読む文章>
このように石井議員は、自ら法案を量産するタイプではないものの、立法プロセス全体を支える調整役として重要な働きを担ってきたことがわかります。提出法案数は10年間でごくわずか(確認できる範囲では議員提出法案2本と決議案数件)ですが、成立率は高く、提出した決議案はいずれも可決に至っています²⁹³⁰。これは与野党の合意形成に長けた石井氏の手腕を物語るエピソードと言えるでしょう。
3. 国会発言の分析
石井準一議員の国会発言回数と内容を分析すると、目立った論戦より裏方に徹するスタイルが浮かび上がります。2015年以降、石井氏の本会議・委員会発言記録を件数で見ると、同時期当選の議員と比べ多くはありません(国会会議録検索データより推計で数十回程度)。

提供データ>
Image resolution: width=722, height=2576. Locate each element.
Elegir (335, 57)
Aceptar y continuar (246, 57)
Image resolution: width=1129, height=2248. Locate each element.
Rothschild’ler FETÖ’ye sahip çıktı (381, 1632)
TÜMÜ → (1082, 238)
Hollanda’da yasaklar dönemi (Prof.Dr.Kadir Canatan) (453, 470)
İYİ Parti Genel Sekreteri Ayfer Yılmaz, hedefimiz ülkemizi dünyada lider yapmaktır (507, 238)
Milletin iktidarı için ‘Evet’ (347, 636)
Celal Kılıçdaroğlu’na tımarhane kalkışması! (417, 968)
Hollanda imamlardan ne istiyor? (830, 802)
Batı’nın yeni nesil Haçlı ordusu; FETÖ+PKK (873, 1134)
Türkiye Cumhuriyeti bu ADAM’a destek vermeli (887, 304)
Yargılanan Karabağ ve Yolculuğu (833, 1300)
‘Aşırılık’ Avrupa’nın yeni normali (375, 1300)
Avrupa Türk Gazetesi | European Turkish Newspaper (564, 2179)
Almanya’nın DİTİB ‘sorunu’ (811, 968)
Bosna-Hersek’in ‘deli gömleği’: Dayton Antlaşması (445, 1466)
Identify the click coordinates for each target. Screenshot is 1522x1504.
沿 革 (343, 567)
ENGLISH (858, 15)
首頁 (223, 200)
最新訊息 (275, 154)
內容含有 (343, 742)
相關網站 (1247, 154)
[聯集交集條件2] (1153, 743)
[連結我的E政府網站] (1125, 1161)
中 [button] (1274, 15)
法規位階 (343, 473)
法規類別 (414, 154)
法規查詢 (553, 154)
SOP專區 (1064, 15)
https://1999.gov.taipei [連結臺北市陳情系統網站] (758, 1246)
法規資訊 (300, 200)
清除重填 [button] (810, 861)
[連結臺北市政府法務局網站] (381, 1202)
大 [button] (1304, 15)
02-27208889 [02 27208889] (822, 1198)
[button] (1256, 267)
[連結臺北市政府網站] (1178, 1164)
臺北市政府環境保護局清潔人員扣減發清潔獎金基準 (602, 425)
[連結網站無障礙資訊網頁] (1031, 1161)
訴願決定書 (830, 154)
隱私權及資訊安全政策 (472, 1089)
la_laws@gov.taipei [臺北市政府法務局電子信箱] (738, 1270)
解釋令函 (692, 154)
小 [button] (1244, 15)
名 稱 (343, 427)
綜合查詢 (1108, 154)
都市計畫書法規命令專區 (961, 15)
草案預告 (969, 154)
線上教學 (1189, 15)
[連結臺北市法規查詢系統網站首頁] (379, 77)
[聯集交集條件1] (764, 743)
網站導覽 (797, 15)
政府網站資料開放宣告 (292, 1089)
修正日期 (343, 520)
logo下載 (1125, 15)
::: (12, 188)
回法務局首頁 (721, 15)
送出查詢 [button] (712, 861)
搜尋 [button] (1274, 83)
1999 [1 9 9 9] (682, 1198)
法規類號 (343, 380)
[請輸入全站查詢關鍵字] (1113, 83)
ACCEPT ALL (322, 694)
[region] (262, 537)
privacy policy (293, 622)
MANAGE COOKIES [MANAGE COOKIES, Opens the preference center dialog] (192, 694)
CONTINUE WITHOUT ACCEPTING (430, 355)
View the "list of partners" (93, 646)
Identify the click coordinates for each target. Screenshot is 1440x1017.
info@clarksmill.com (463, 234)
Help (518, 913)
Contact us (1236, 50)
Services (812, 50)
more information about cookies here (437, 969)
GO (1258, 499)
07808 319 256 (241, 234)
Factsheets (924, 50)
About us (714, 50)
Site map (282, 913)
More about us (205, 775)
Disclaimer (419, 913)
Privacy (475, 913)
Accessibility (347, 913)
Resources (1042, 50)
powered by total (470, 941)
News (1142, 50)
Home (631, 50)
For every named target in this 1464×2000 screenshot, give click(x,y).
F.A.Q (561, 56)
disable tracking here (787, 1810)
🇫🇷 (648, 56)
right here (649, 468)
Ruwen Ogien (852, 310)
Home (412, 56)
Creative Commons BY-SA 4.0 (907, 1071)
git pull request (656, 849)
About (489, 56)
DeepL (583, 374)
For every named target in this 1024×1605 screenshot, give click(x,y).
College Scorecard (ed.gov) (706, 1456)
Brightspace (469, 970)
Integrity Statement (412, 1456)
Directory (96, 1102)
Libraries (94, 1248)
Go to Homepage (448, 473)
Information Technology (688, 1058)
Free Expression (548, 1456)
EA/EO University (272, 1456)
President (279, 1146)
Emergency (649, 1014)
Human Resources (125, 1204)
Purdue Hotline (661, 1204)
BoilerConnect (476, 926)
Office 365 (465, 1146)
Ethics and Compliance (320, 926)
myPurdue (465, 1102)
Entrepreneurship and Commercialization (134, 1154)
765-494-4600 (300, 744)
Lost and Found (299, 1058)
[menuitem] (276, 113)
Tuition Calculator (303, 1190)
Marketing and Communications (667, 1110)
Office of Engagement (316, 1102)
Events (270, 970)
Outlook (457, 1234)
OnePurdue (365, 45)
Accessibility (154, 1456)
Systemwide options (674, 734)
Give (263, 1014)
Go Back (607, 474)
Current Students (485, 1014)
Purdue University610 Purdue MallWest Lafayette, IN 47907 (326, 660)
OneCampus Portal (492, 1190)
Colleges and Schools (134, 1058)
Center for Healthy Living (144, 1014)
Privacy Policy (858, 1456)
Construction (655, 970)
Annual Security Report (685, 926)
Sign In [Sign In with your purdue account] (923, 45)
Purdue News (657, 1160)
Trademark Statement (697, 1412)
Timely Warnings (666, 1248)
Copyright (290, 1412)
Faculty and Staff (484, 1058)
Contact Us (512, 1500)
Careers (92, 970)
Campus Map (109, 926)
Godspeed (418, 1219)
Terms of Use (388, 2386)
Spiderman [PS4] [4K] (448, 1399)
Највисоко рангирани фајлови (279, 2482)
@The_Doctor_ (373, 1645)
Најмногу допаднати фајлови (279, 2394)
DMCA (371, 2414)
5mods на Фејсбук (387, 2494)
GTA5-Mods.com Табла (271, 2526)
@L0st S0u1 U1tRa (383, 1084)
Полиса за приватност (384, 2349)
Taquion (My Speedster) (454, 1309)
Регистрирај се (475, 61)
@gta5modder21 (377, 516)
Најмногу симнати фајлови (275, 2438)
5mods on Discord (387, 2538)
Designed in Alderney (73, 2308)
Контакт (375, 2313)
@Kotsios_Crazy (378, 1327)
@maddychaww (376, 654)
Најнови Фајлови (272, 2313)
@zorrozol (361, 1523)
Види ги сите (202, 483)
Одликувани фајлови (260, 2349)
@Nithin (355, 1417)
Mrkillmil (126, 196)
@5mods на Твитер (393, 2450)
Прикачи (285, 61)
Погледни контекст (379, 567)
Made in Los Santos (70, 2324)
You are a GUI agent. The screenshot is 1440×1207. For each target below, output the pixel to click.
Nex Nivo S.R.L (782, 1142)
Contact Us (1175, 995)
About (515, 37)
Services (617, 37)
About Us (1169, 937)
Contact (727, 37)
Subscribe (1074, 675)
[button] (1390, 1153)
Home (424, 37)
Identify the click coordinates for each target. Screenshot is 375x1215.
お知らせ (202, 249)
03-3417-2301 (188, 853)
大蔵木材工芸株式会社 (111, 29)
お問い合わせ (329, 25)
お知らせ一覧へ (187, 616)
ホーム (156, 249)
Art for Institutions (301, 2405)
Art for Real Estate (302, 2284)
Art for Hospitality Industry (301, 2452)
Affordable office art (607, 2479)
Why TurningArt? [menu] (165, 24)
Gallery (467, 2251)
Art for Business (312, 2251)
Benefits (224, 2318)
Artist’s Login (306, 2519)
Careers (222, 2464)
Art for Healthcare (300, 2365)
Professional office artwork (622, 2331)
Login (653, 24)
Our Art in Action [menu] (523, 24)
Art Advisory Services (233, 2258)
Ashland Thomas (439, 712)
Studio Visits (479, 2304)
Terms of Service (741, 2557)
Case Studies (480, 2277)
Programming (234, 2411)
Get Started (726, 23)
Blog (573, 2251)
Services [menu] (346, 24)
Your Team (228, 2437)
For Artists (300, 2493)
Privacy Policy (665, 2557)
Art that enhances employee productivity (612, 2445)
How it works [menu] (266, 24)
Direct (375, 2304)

課題> 石井準一議員についての文章を、「このように石井議員は、自ら法」を含む箇所から書き写し、「エピソードと言えるでしょう。」まで写したところで終えてください。

課題の解答>
このように石井議員は、自ら法案を量産するタイプではないものの、立法プロセス全体を支える調整役として重要な働きを担ってきたことがわかります。提出法案数は10年間でごくわずか(確認できる範囲では議員提出法案2本と決議案数件)ですが、成立率は高く、提出した決議案はいずれも可決に至っています²⁹³⁰。これは与野党の合意形成に長けた石井氏の手腕を物語るエピソードと言えるでしょう。